Verilen metin
*****

Anılan kişinin ölümünün, akut mezenter iskemisi sonucu gelişen ince barsak nekrozu ve gelişen komplikasyonları sonucu meydana gelmiş olduğu tespit edilmiştir.
Davacılar tarafından, olayda idarenin üzerine düşen yükümlülükleri gereği gibi yerine getirmediği, yakınlarının ölümünün davalı idarenin hizmet kusurundan kaynaklandığı ileri sürülerek bakılmakta olan dava açılmıştır.

İLGİLİ MEVZUAT:
Anayasanın 125. maddesinde, idarenin her türlü eylem ve işlemlerine karşı yargı yolunun açık olduğu belirtildikten sonra, son fıkrasında, idarenin kendi eylem ve işlemlerinden doğan zararı ödemekle yükümlü olduğu hükme bağlanmış, 2577 sayılı İdari Yargılama Usulü Kanunu'nun 2/1-b maddesinde ise, idari eylem ve işlemlerden dolayı kişisel hakları doğrudan muhtel olanlar tarafından açılan tam yargı davaları, idari dava türleri arasında sayılmıştır.
Genel anlamı ile tam yargı davaları, idarenin faaliyetlerinden ötürü, hakları zarara uğrayanlar tarafından idare aleyhine açılan tazminat davalarıdır. Bu tür davalarda mahkeme, hem olayın maddi yönünü, başka bir ifadeyle zararı doğuran işlem veya eylemleri, hem de bundan çıkabilecek hukuki sonuçları tespit edecektir.
İdare kural olarak, yürüttüğü kamu hizmetiyle nedensellik bağı kurulabilen zararları tazminle yükümlü olup; idari eylem ve/veya işlemlerden doğan zararlar, idare hukuku kuralları çerçevesinde, hizmet kusuru veya kusursuz sorumluluk ilkeleri gereği tazmin edilmektedir.
Tam yargı davalarında, öncelikle zarara yol açtığı öne sürülen idari işlem veya eylemin hukuka uygunluğunun denetlenmesi esas alındığından, olayın oluşumu ve zararın niteliği irdelenip, idarenin hizmet kusuru olup olmadığının araştırılması, hizmet kusuru yoksa kusursuz sorumluluk ilkelerinin uygulanıp uygulanmayacağının incelenmesi, tazminata hükmedilirken de her halde sorumluluk sebebinin açıkça belirtilmesi gerekmektedir.

*****

Çıkarılan veriler
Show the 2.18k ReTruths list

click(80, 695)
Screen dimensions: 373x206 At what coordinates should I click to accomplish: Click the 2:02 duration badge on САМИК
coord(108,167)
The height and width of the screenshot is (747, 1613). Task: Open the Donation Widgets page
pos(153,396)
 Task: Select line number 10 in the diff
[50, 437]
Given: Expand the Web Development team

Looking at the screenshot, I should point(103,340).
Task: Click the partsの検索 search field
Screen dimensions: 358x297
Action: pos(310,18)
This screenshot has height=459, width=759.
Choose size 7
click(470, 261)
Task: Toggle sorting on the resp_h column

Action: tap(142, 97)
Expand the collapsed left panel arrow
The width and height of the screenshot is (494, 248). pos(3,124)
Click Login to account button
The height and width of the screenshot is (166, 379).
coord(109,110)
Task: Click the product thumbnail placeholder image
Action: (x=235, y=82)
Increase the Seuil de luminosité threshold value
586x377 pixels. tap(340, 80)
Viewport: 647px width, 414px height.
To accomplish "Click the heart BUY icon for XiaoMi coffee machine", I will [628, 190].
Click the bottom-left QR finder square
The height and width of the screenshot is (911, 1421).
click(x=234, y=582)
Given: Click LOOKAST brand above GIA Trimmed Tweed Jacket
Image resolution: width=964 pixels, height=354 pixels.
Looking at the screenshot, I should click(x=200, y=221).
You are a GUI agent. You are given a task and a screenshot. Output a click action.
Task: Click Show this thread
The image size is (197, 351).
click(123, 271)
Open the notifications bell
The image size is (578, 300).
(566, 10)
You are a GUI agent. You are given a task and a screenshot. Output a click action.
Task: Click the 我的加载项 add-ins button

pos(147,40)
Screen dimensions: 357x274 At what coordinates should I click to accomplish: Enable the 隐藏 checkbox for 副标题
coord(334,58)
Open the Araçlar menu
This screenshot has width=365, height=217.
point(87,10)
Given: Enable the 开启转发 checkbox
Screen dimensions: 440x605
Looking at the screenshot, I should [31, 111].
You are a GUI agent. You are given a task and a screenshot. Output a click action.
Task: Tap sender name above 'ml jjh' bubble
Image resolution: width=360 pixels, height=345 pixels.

*****

Kısa görev 1
Tam yargı davalarına ilişkin metinde "Anılan kişinin ölümünün, akut" ile "olduğu tespit edilmiştir." arasında kalan bölümü, bu iki ifade de dahil olmak üzere hiçbir değişiklik yapmadan yazıya geçiriniz.
Kısa görev 2
Tam yargı davalarına ilişkin metni son cümlesinden sonra gelecek biçimde sürdürünüz.
Kayıtların bu çalışmada hiçbir işlevi yoktur.

Görevin cevabı 1
Anılan kişinin ölümünün, akut mezenter iskemisi sonucu gelişen ince barsak nekrozu ve gelişen komplikasyonları sonucu meydana gelmiş olduğu tespit edilmiştir.

Görevin cevabı 2
İdarenin yürütmekle görevli olduğu bir hizmetin kuruluşunda, düzenlenişinde veya işleyişindeki nesnel nitelikli bozukluk, aksaklık veya boşluk olarak tanımlanabilen hizmet kusuru; hizmetin kötü işlemesi, geç işlemesi veya hiç işlememesi hallerinde gerçekleşmekte ve idarenin tazmin yükümlülüğünün doğmasına yol açmaktadır. Bu bağlamda hizmet kusuru, özel hukuktaki anlamından uzaklaşarak nesnelleşen, anonim bir niteliğe sahip, bağımsız karakteri olan bir kusurdur. Hizmet kusurundan dolayı sorumluluk, idarenin sorumluluğunun doğrudan ve asli nedenini oluşturmaktadır.
Diğer taraftan, idarelerin kamu hizmetlerinin gereği gibi işlemesini sağlayacak organizasyonları yaparak yeterli araç ve gereçle donatılmış bina, tesis ve araçlarda hizmetin özelliğine uygun olarak seçilen ve yetişmiş personelle hizmeti yürütmek yükümlülüğünün bulunduğu da tartışmasızdır.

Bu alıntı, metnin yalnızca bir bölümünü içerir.